# INSTRUCTION
Rewrite everything from the line containing "Describe the element" down to the line containing "(147, 160)." as a numbered list, skipping blank lines. Omit the pictures.

# INFORMATION SUPPLIED
◆ ◆ ◆ ◆ ◆ ◆ ◆

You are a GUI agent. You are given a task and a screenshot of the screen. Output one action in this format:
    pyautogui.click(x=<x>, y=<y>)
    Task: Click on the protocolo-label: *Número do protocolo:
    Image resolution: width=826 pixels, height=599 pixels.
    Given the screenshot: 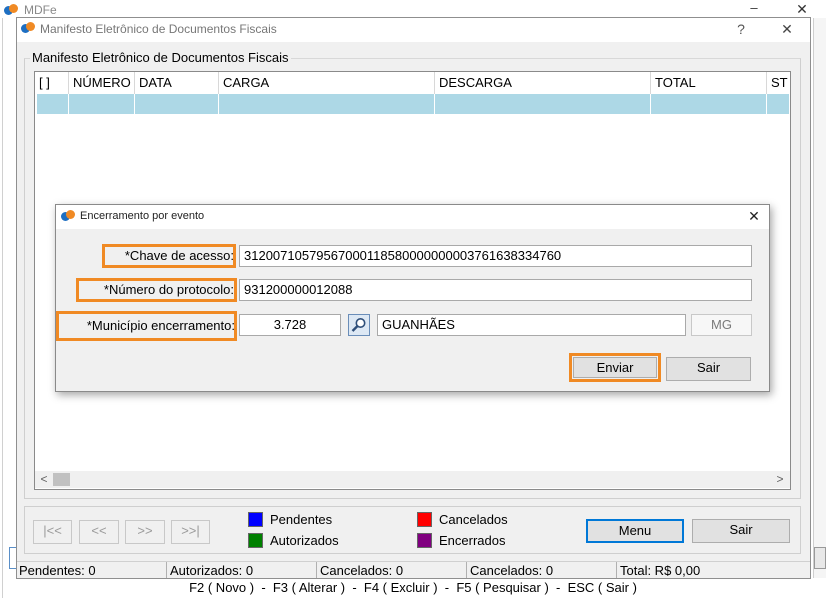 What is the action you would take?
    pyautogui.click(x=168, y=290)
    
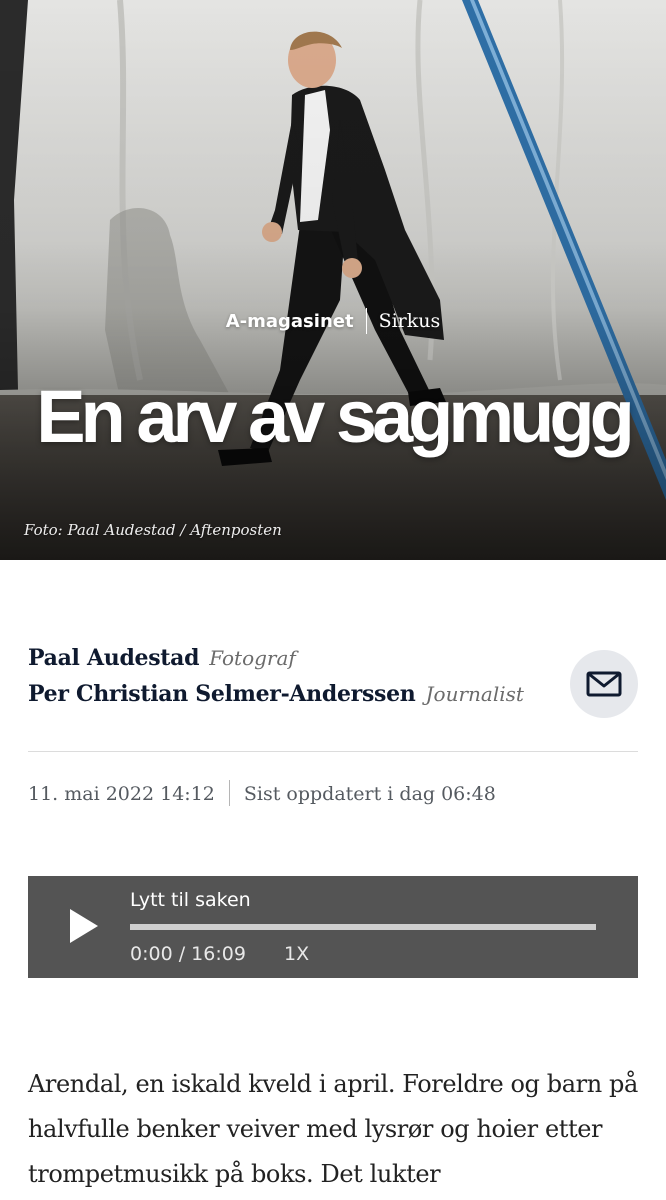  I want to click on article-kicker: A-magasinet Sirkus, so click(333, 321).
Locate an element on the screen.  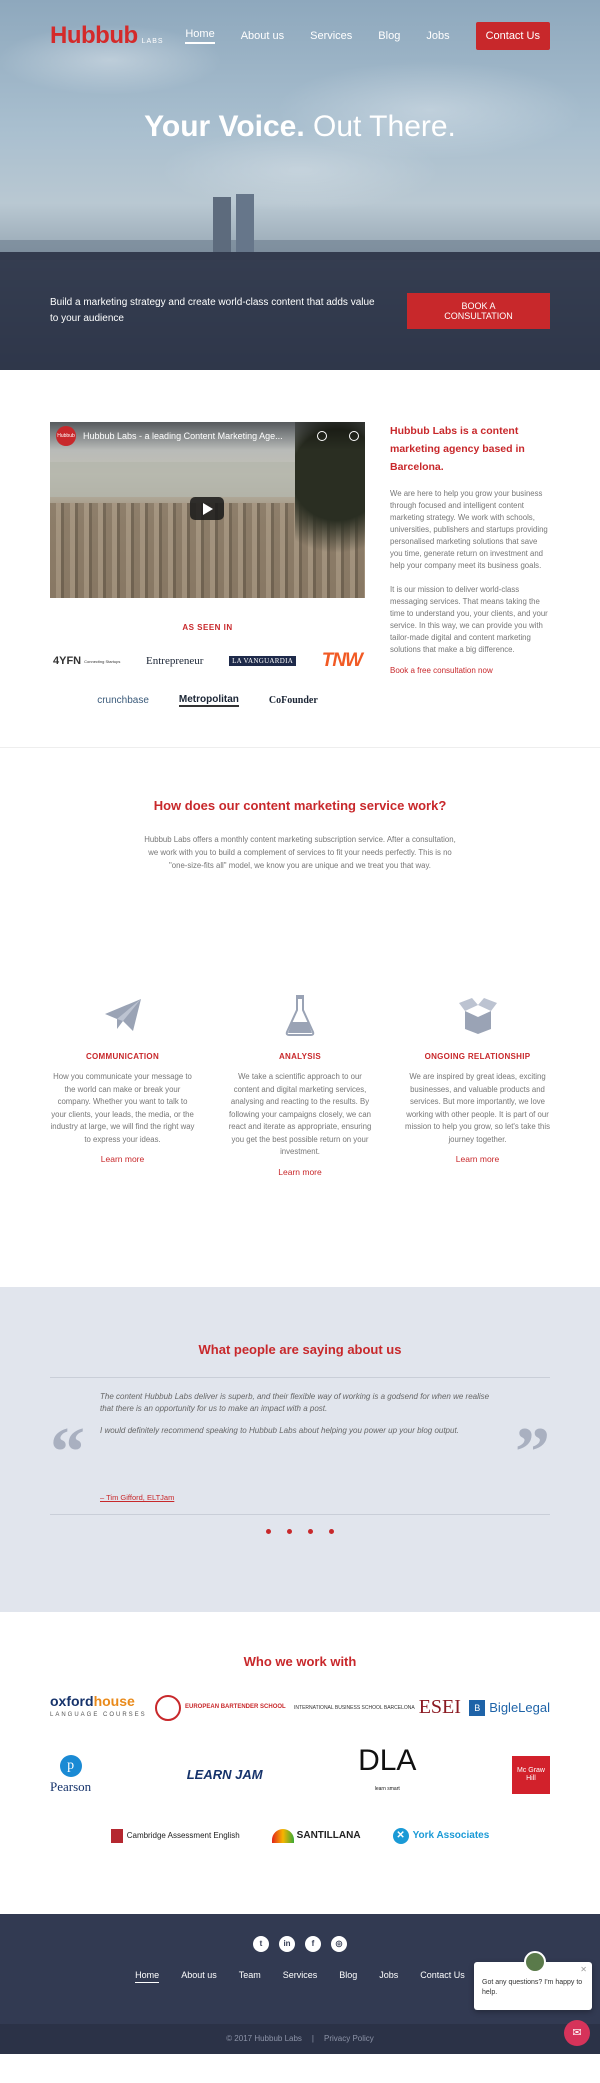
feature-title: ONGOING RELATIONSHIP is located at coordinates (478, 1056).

◆ ◆ ◆ ◆ ◆ ◆ ◆

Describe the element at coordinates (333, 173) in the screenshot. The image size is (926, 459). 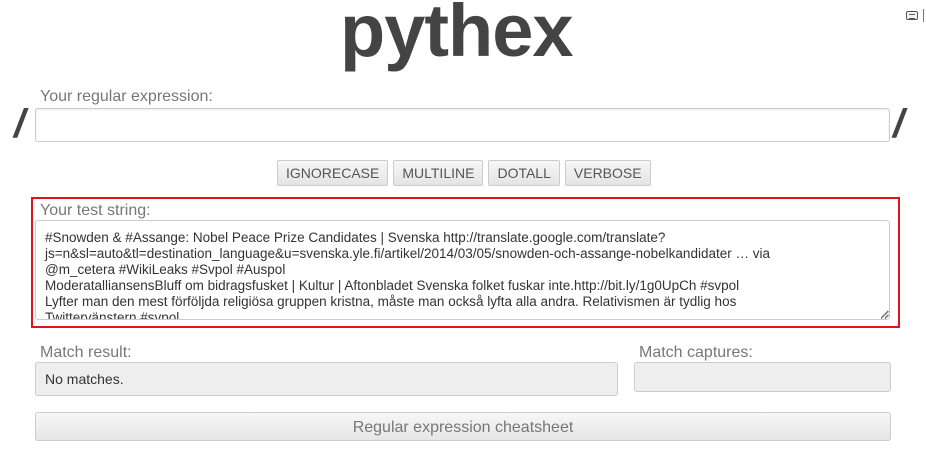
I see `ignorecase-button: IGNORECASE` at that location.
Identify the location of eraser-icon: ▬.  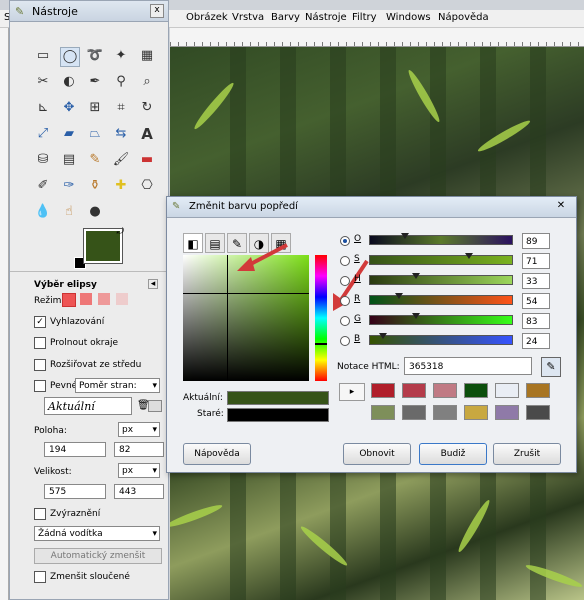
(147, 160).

◆ ◆ ◆ ◆ ◆ ◆ ◆

# EXERCISE SOLUTION
1. Describe the element at coordinates (333, 173) in the screenshot. The image size is (926, 459). 
2. I see `ignorecase-button: IGNORECASE` at that location.
3. Identify the location of eraser-icon: ▬.  
4. (147, 160).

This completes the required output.